• **Materials provided**:

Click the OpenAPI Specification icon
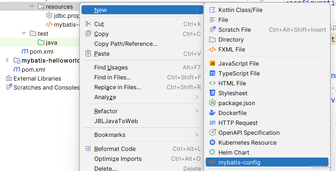point(212,133)
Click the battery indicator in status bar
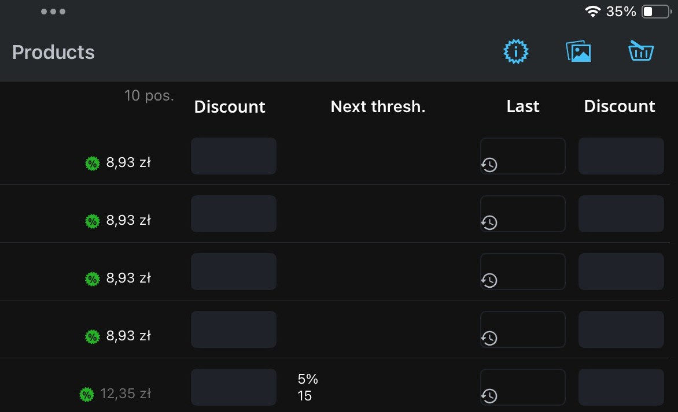678x412 pixels. tap(655, 12)
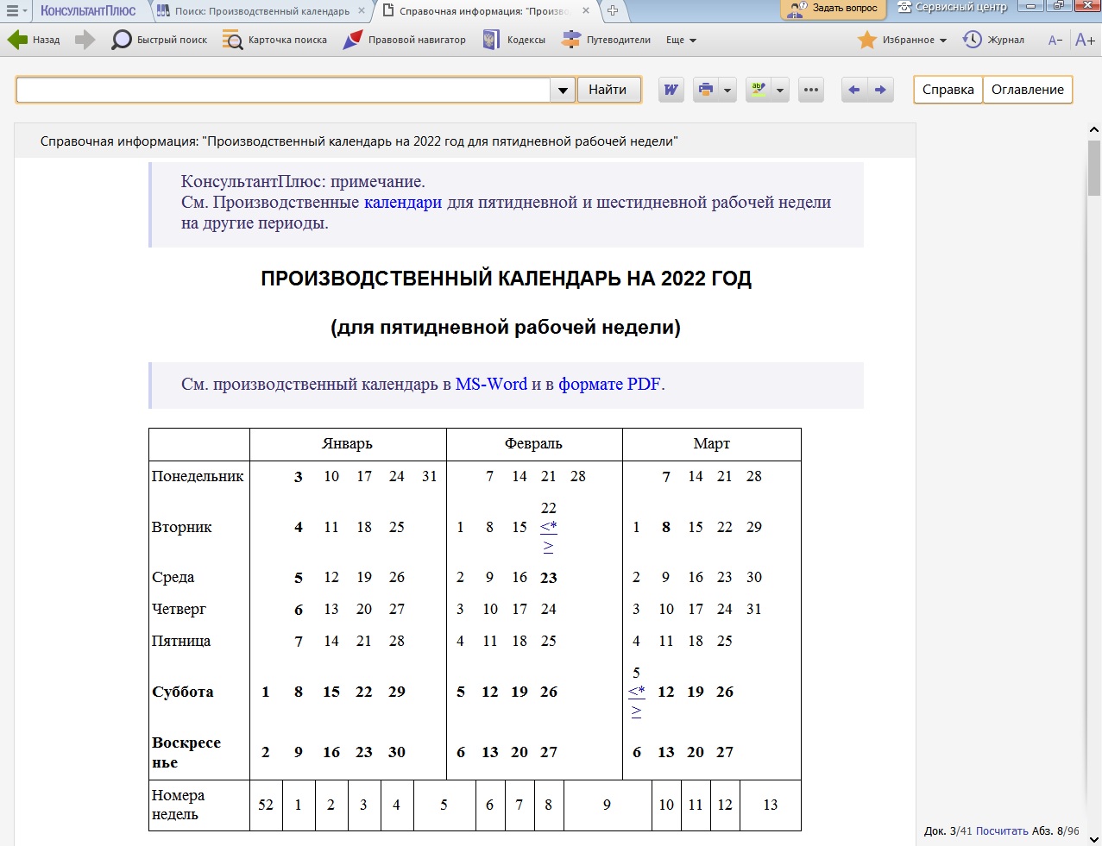Click the Найти button
The width and height of the screenshot is (1102, 846).
coord(608,90)
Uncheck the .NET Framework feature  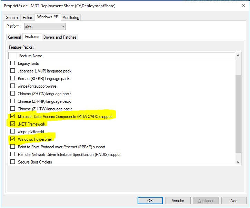[x=13, y=124]
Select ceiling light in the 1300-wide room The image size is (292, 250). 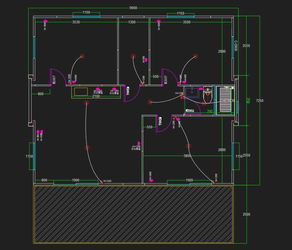click(133, 56)
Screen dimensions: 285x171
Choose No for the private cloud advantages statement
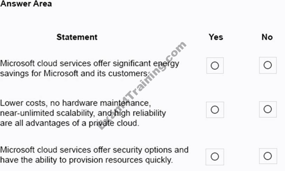click(267, 109)
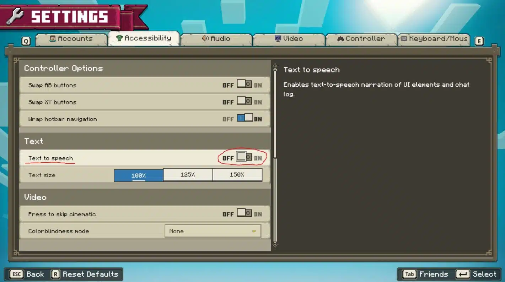Toggle Press to skip cinematic switch
505x282 pixels.
tap(245, 213)
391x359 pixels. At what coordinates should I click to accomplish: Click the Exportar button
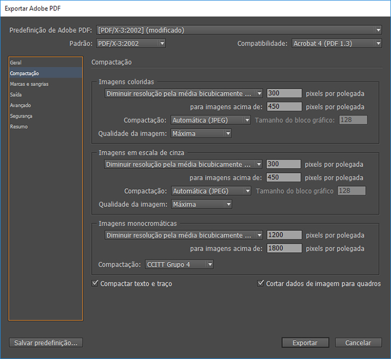click(305, 343)
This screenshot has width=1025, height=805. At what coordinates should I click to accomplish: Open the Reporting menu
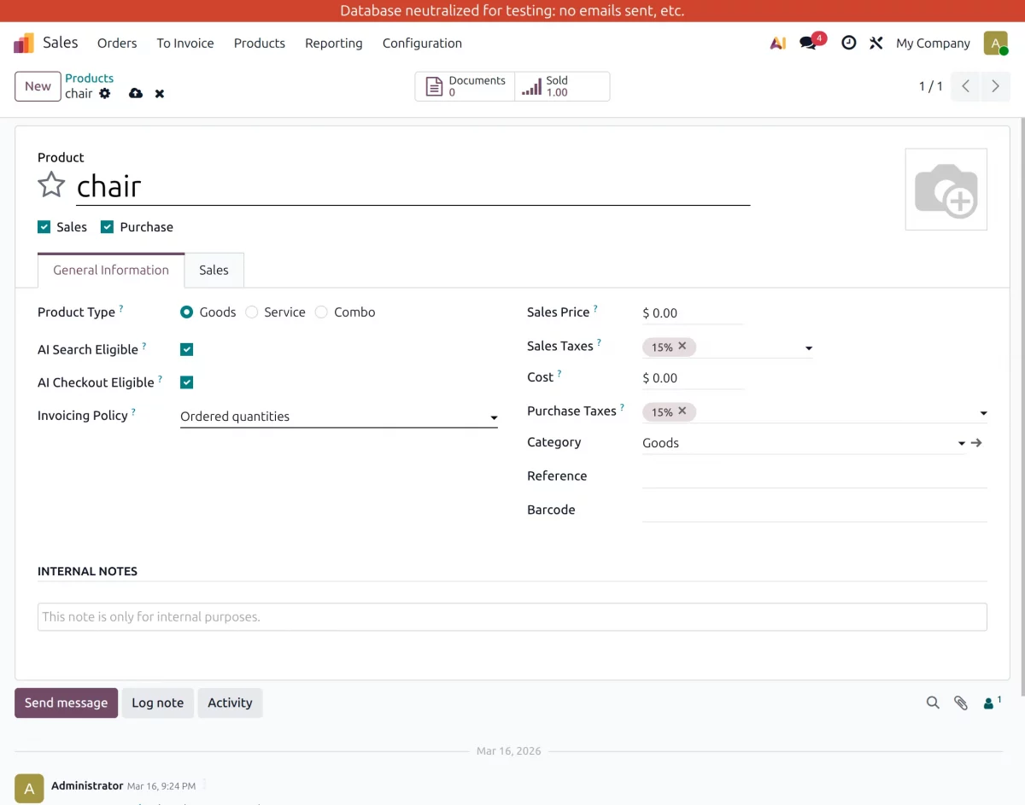(x=333, y=43)
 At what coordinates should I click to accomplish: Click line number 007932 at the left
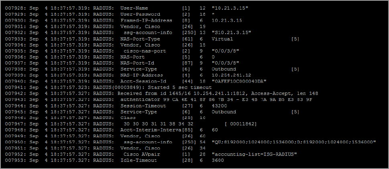(x=14, y=32)
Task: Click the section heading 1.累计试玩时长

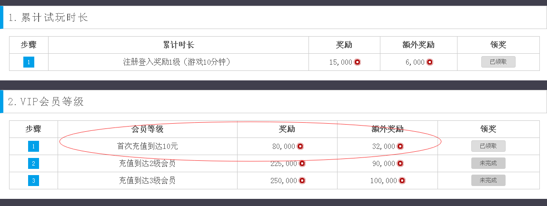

• **Activity**: Retype exactly the lines from the one containing "This screenshot has" through the last line of the records above, both included, and leave out any pictures.

• **Expected answer**:
This screenshot has width=1025, height=805. At what coordinates should I click to accomplish: Open the Reporting menu
(x=333, y=43)
 At what coordinates should I click to accomplish: Click line number 007932 at the left
(x=14, y=32)
Task: Click the section heading 1.累计试玩时长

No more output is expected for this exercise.